Note: regarding your added comment, the pythagorean relation applies to the distances of the ships from the origin, not the velocities. To get the velocity relation, you have to take the derivative as I did above.
2007-04-30 19:42:02 · answer #1 · answered by gp4rts 7 · 0⤊ 0⤋
You have an isosceles right triangle. Ships A and B are at opposite ends of the hypotenuse.

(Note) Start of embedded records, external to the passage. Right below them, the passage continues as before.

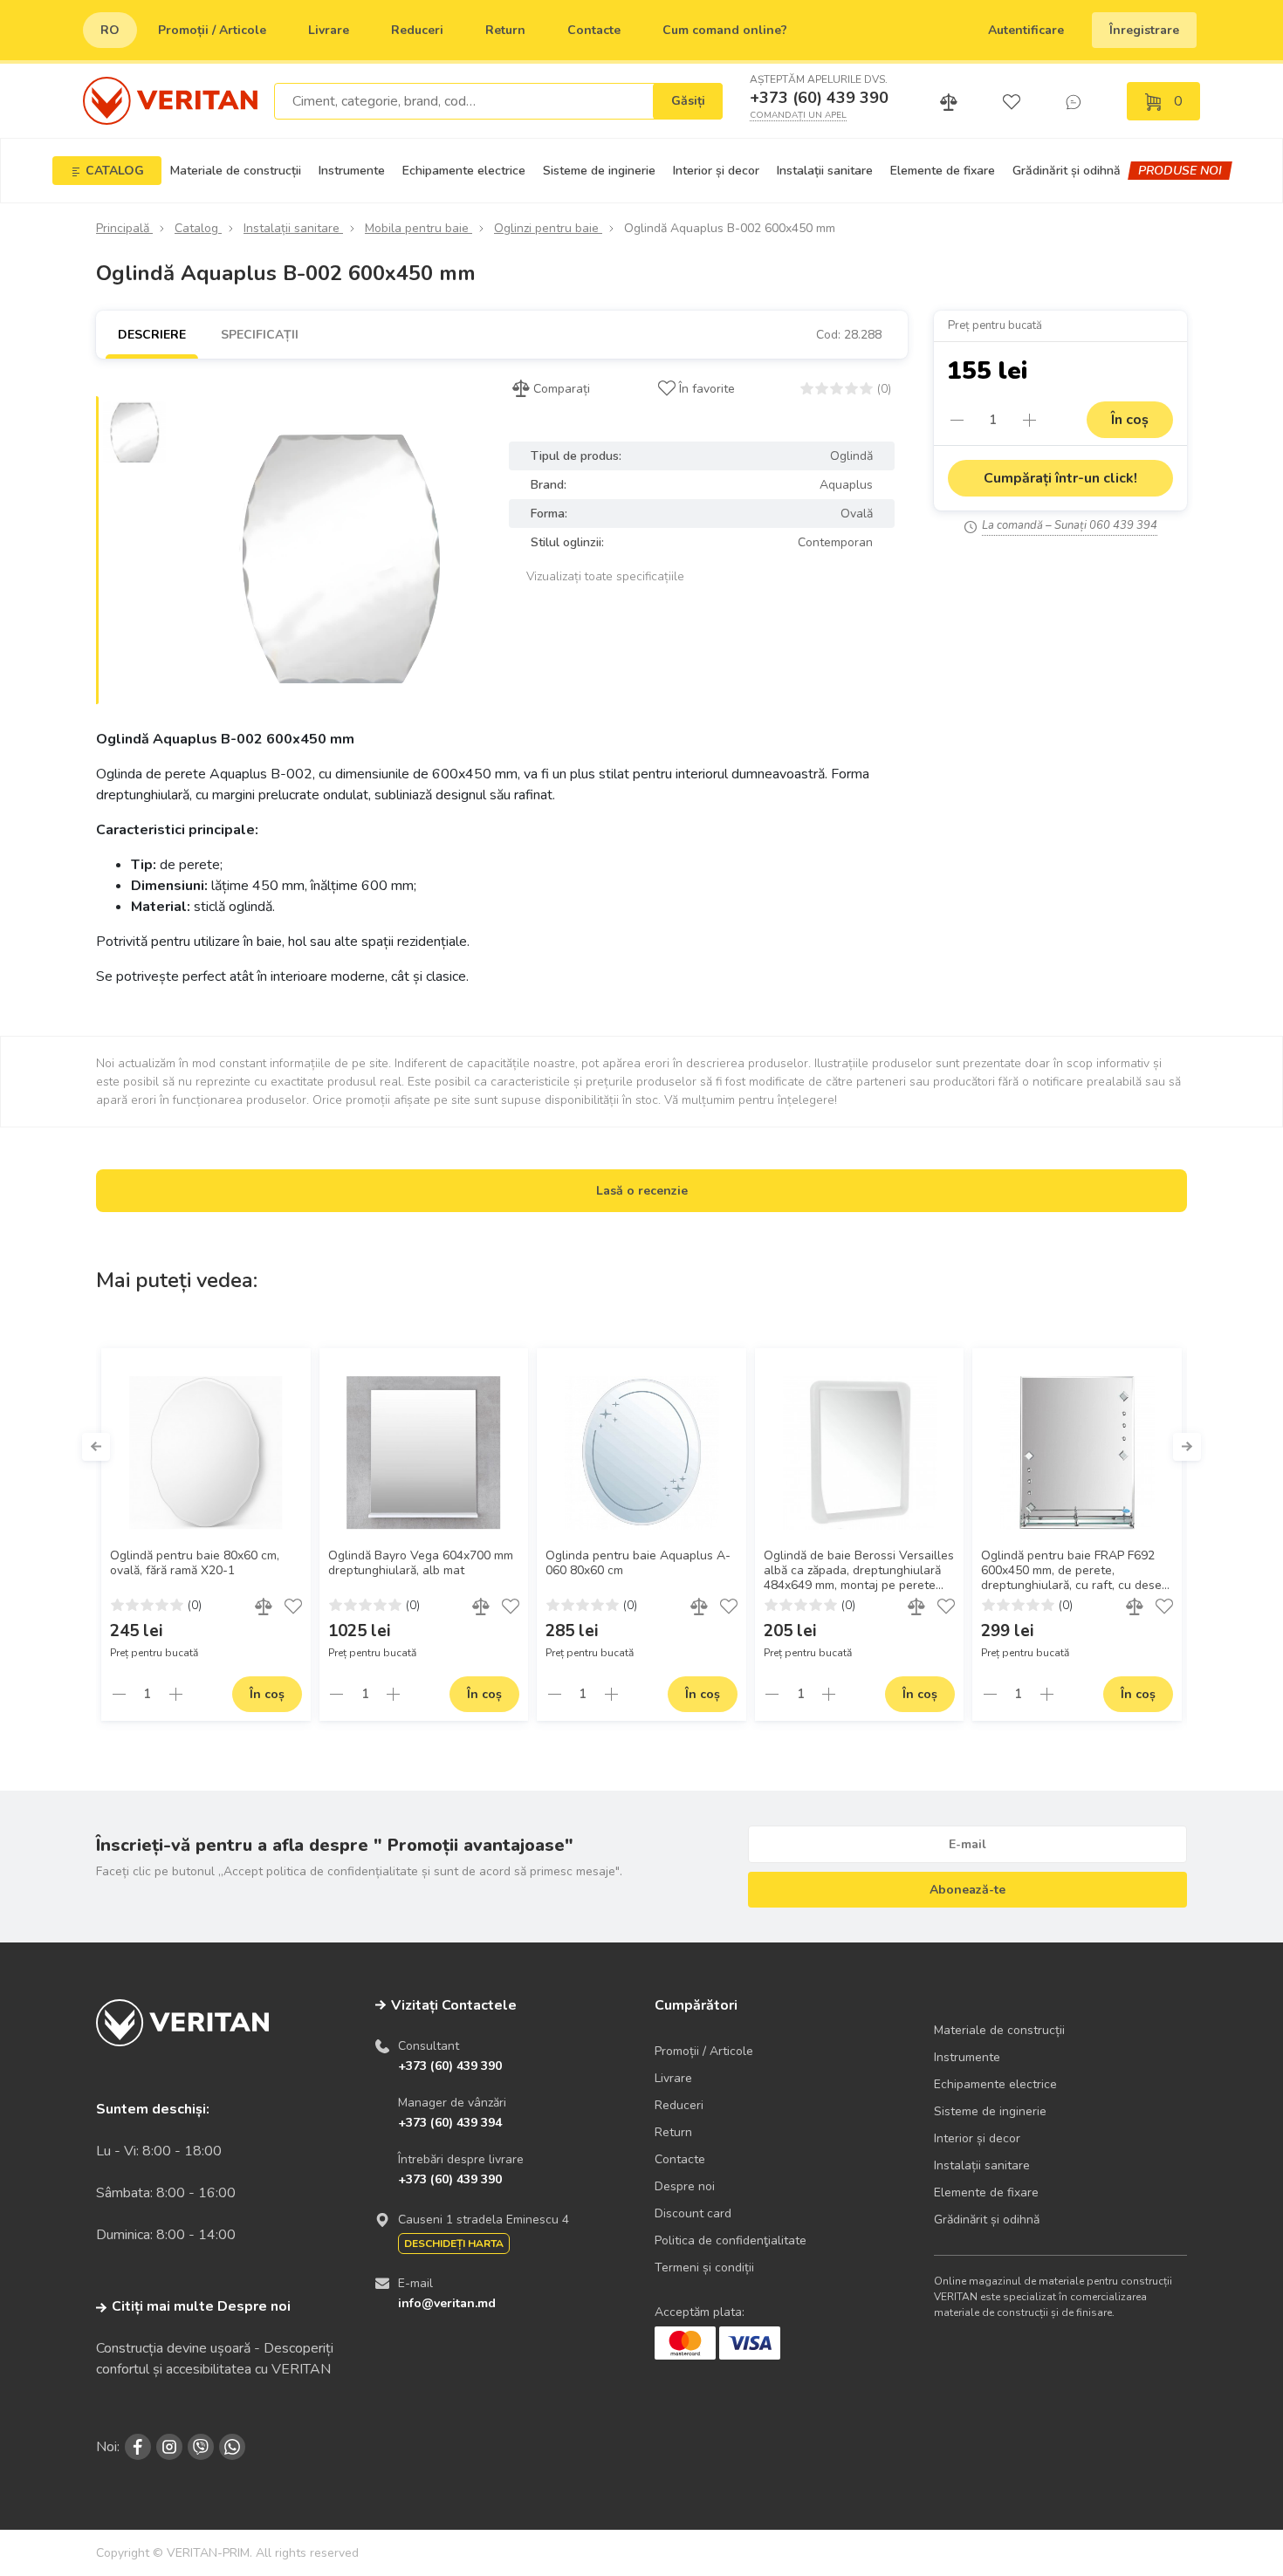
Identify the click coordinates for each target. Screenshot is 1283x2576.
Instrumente (352, 170)
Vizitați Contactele (454, 2005)
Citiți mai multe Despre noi (201, 2306)
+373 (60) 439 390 (819, 97)
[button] (96, 1447)
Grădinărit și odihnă (1066, 170)
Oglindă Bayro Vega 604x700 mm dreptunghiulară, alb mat (420, 1563)
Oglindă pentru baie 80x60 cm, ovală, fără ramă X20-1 (194, 1563)
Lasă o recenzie (642, 1190)
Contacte (594, 30)
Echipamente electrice (463, 170)
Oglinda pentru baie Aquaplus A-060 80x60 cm (638, 1563)
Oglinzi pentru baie (548, 228)
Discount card (693, 2213)
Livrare (328, 30)
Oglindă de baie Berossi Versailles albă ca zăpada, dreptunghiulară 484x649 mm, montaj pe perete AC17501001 (859, 1571)
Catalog (198, 228)
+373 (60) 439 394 (450, 2122)
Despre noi (685, 2186)
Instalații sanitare (825, 170)
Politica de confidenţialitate (730, 2240)
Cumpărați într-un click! (1060, 478)
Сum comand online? (724, 30)
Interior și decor (716, 170)
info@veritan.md (447, 2303)
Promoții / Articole (212, 30)
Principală (124, 228)
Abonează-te (967, 1889)
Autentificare (1026, 30)
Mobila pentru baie (418, 228)
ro (110, 30)
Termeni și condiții (704, 2267)
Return (505, 30)
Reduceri (417, 30)
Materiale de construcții (235, 170)
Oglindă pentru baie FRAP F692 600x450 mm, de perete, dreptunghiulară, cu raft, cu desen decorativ (1075, 1571)
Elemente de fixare (942, 170)
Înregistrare (1144, 30)
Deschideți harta (454, 2244)
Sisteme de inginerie (599, 170)
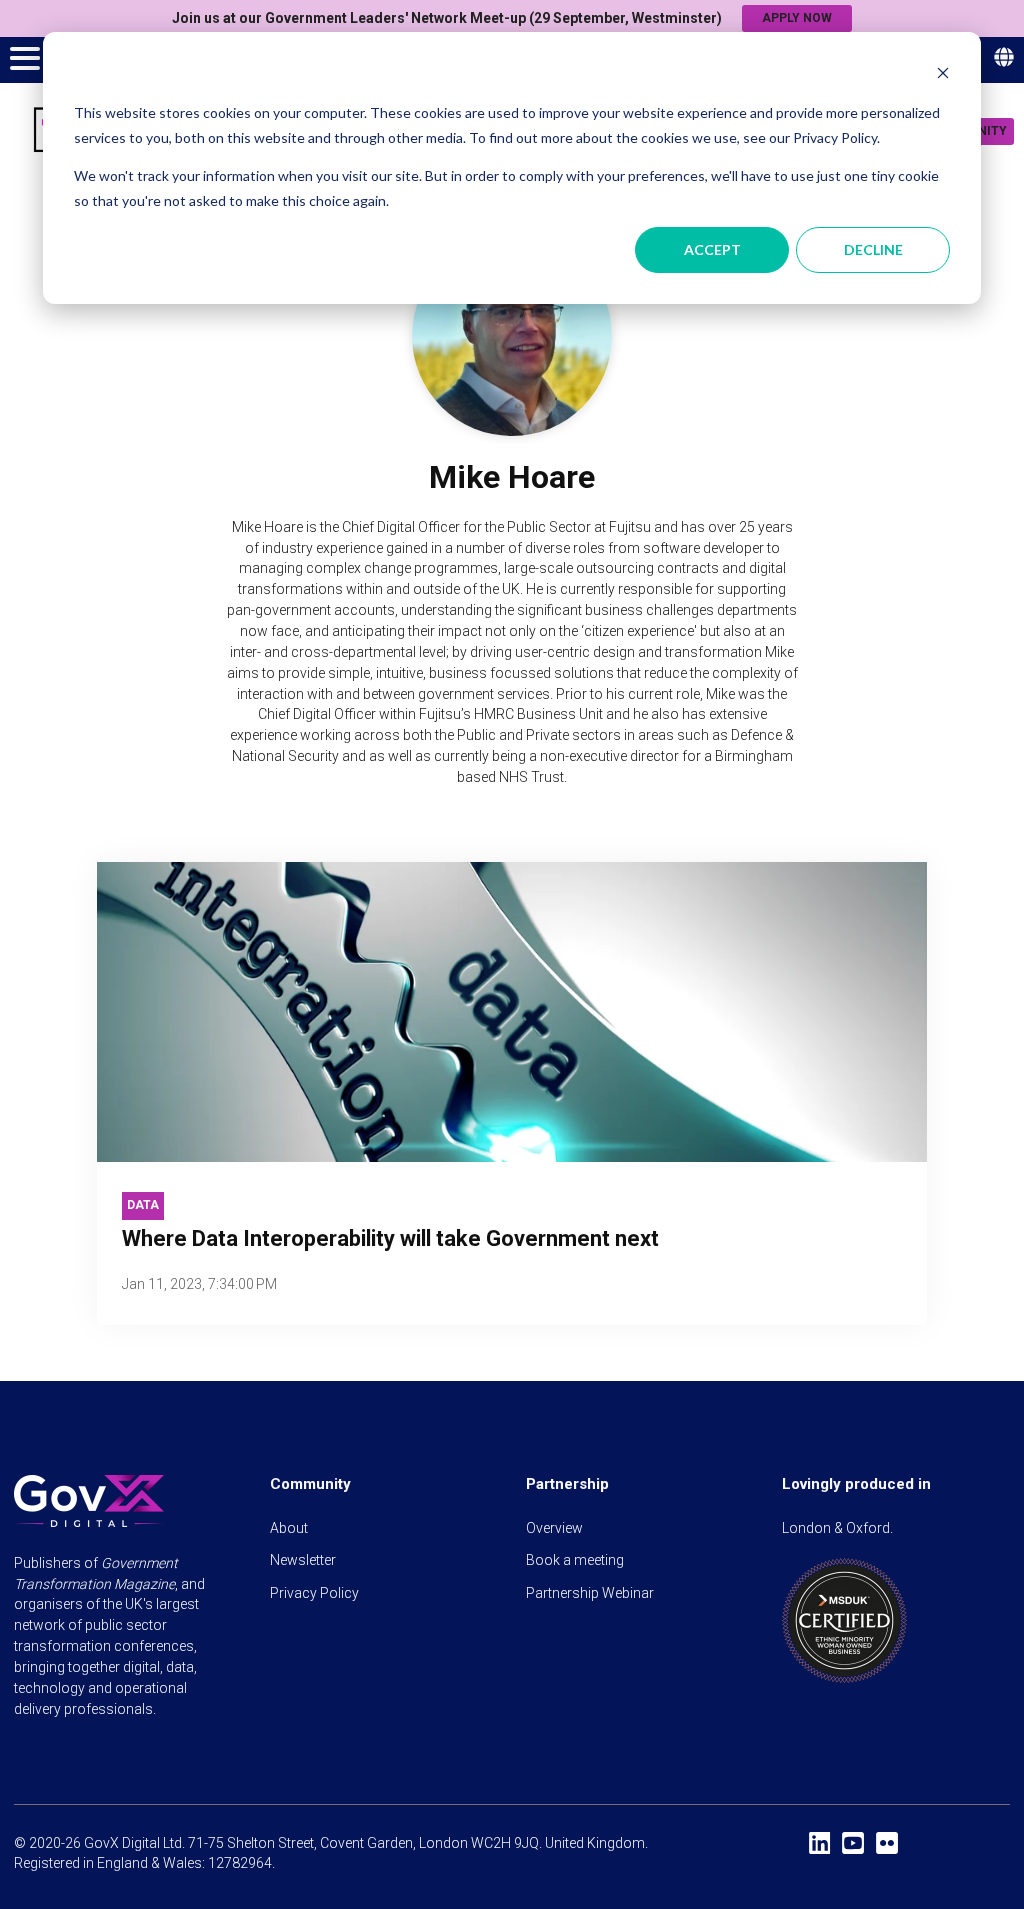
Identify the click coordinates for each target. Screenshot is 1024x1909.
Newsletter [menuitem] (303, 1560)
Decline (873, 249)
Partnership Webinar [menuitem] (590, 1593)
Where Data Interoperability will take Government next (390, 1238)
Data (143, 1205)
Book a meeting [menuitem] (575, 1560)
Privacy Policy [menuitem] (314, 1593)
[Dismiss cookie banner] (943, 75)
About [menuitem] (289, 1528)
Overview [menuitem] (554, 1528)
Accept (712, 249)
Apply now (797, 18)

Ship B is sailing toward the right angle and ship A is sailing away from it.
Let
h = distance between ships A and B
x = distance of ship A from right angle
x = distance of ship B from right angle (they will be the same)
Given
dA/dt = 12 km/h
dB/dt = -16 km/h (since distance is decreasing)
h² = x² + x² = 2x²
h = x√2
Differentiate implicitly.
h² = x² + x²
2h(dh/dt) = 2x(dA/dt) + 2x(dB/dt)
h(dh/dt) = x(dA/dt) + x(dB/dt)
(x√2)(dh/dt) = x(12) + x(-16) = -4x
√2(dh/dt) = -4
dh/dt = -4/√2 = -2√2 km/hour
2007-04-30 19:47:55 · answer #2 · answered by Northstar 7 · 0⤊ 1⤋
Does it give you info on how far apart they are?
dB/dt = - 16 because it is approaching the other ship.
dA/dt = +12
2007-04-30 19:23:41 · answer #3 · answered by Anonymous · 0⤊ 0⤋